Flitting between spring rains and warm sun, April is one of the country's most fecund months. If the cherry blossoms dominate the first half of the month, it is the fragrant racemes of wisteria that entrap the senses in mid-April, running their course into mid- to late May. The flower — known as fuji in Japanese — has a firm place in the Japanese heart, cultivated to no small extent by writers, who have made much of the vine.
These gracious purple and lavender pendants have been lauded since the Nara Period (710-794), mention of them appearing in the "Manyoshu," the oldest existing anthology of Japanese poems. Murasaki Shikibu has a good deal to say about the flower in her 11th-century novel, "The Tale of Genji." Shikibu served as lady-in-waiting to Fujiwara no Shoshi who, during her lifetime, became known as "Fujitsubo" for the lush trellises of wisteria cultivated in her inner garden. Also in Shikibu's time, the flower was planted in the courtyards of ancient Kyoto's inner palace, where power rested with the Fujiwara family, whose name translates to "wisteria field."

#### Records provided

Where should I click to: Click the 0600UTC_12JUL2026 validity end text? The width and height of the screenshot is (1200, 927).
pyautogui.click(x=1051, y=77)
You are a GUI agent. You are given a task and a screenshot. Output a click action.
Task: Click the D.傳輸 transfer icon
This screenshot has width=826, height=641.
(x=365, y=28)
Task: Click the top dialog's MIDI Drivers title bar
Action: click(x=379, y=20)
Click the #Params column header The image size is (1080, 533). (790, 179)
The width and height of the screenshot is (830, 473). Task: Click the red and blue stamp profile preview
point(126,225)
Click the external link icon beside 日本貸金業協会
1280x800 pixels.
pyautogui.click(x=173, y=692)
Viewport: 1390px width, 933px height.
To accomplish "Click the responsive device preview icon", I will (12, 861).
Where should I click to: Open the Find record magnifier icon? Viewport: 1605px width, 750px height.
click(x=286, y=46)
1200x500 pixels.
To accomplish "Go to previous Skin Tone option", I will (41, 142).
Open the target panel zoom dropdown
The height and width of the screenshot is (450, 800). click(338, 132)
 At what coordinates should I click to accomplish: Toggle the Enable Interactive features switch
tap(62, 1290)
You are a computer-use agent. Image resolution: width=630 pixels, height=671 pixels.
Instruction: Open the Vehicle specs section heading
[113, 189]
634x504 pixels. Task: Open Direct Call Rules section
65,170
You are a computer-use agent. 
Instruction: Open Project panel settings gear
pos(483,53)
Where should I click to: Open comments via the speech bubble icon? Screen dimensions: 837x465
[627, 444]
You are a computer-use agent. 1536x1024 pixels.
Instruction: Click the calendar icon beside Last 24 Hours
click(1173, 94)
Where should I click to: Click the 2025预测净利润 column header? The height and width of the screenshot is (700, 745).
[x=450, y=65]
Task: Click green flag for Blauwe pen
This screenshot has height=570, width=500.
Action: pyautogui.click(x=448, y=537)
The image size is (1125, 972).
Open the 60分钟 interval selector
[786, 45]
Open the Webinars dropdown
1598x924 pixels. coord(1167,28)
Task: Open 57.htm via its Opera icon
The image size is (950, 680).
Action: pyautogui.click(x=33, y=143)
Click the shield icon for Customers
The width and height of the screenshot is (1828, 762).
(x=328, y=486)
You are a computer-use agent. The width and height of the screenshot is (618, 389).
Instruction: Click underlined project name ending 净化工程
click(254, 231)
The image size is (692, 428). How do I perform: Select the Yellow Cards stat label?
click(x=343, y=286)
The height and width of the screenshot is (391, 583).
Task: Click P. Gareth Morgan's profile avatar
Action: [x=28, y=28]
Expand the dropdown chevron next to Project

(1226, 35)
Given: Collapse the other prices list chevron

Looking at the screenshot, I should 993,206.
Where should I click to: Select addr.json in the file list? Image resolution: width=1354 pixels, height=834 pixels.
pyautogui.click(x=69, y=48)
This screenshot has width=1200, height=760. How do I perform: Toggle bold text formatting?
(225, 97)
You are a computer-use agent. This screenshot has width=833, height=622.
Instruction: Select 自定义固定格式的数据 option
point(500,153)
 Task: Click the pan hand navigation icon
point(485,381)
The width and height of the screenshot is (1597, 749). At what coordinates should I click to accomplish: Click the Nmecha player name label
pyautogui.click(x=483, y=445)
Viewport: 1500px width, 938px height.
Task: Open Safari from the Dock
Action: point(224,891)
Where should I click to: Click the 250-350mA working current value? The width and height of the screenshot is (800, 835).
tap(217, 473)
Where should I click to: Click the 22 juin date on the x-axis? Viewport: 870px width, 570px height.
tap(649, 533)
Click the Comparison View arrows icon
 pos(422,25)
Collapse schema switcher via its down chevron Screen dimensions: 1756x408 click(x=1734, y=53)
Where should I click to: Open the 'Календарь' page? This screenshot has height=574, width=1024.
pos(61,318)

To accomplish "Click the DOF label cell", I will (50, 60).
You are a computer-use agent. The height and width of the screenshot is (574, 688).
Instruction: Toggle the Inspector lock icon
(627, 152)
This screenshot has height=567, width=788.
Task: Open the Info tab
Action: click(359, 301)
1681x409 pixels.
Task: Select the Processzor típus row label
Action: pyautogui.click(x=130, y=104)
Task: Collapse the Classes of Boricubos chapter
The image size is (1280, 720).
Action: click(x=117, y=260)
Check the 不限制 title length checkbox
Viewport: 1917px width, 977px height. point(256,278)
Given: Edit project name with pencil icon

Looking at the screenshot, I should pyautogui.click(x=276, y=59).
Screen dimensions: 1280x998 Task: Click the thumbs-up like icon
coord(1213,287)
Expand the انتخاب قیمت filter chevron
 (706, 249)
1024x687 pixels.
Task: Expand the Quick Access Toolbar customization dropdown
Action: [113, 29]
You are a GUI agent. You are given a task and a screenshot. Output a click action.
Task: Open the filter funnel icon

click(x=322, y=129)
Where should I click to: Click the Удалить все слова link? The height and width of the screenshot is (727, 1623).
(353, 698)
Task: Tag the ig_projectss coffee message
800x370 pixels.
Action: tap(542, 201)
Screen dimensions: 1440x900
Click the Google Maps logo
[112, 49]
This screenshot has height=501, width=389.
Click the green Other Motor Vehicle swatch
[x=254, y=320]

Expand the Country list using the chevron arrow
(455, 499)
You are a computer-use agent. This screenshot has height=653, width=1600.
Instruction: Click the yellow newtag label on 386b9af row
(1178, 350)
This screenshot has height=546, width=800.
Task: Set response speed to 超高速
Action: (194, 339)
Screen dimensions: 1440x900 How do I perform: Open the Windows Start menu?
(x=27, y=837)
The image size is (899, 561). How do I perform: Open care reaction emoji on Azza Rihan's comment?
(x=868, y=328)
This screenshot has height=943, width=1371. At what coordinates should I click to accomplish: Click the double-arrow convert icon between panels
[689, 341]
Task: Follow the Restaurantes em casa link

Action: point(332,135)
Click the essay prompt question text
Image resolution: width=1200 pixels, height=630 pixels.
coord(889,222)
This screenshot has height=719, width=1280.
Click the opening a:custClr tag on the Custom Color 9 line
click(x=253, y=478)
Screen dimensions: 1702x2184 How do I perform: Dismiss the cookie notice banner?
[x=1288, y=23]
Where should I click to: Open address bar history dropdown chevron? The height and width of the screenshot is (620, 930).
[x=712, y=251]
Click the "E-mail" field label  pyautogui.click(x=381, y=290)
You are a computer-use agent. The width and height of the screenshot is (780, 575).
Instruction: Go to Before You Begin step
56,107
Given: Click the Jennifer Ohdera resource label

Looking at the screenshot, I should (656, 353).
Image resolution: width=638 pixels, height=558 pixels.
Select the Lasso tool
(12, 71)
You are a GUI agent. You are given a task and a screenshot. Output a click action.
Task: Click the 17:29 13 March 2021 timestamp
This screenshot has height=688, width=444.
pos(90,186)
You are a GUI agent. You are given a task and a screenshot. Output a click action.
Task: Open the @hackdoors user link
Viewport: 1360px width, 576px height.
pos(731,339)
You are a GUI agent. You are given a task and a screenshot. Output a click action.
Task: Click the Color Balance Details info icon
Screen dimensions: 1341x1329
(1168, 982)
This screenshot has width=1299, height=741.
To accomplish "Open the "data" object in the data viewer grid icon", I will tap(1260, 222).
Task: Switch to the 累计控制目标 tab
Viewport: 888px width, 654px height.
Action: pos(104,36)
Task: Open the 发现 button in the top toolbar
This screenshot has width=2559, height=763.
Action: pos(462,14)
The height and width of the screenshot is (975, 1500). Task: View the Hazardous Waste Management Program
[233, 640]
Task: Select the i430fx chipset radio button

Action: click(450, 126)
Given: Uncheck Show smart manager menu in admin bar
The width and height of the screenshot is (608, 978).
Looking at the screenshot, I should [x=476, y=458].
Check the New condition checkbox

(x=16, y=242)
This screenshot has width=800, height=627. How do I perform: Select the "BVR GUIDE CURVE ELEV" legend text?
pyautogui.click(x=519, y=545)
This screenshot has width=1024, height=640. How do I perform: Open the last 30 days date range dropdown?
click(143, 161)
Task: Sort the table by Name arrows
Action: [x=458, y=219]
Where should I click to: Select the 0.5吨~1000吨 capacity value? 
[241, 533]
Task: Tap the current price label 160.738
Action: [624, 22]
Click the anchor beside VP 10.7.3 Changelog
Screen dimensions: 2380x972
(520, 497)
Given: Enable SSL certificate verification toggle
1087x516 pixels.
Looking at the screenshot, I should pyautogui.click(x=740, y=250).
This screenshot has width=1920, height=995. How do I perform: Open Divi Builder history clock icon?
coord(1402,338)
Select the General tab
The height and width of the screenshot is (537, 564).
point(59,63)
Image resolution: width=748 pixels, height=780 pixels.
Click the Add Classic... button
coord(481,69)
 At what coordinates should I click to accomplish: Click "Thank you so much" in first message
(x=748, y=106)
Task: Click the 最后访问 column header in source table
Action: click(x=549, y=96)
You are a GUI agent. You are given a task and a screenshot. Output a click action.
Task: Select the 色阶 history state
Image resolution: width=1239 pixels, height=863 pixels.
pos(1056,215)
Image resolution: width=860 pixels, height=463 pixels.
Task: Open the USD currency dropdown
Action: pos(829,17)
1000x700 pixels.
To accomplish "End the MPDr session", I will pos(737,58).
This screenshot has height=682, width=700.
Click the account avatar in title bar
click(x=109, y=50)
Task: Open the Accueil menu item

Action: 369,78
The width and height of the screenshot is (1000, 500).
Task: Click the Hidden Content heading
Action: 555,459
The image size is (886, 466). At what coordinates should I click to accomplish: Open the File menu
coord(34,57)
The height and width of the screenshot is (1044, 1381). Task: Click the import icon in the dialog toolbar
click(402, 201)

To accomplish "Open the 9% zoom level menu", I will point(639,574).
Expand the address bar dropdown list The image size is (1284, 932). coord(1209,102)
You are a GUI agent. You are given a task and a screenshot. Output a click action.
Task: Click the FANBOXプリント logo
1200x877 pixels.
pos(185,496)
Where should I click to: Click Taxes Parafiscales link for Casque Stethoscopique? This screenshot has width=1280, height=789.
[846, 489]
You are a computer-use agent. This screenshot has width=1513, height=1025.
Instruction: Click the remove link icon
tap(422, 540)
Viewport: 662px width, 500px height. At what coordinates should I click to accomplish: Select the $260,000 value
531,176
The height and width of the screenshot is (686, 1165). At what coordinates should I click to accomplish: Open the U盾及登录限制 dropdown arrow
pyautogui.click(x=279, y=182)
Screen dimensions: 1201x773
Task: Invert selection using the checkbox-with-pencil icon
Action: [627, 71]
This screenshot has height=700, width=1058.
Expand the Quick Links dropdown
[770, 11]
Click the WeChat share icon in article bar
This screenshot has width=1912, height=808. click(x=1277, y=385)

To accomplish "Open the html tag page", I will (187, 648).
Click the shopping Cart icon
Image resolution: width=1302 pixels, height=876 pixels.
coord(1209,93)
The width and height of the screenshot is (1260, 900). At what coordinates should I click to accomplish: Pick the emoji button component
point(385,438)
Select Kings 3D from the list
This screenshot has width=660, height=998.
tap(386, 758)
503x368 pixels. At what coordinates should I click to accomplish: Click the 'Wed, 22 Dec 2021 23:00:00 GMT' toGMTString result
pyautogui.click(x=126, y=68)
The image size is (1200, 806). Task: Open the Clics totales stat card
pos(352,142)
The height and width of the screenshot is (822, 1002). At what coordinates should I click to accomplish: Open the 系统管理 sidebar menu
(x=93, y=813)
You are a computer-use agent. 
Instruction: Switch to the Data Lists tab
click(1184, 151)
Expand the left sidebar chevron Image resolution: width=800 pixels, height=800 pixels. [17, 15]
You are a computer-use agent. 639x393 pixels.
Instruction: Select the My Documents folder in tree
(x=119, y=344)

#### Work instructions
(a) Reproduce the wisteria passage between "Flitting between spring" and "of the vine.", inclusive, changing "fecund" to "fertile".
(b) Summarize the wisteria passage in two sentences.
The records have no connection to the wisteria passage.

#### Answers to the exercise
(a)
Flitting between spring rains and warm sun, April is one of the country's most fertile months. If the cherry blossoms dominate the first half of the month, it is the fragrant racemes of wisteria that entrap the senses in mid-April, running their course into mid- to late May. The flower — known as fuji in Japanese — has a firm place in the Japanese heart, cultivated to no small extent by writers, who have made much of the vine.

(b) Wisteria, called fuji in Japanese, blooms from mid-April into mid- to late May and holds a firm place in the Japanese heart, partly through the work of writers. It has been praised since the Nara Period in the "Manyoshu" and later in Murasaki Shikibu's "The Tale of Genji," and it was planted in the courtyards of ancient Kyoto's inner palace, where power rested with the Fujiwara family, whose name translates to "wisteria field."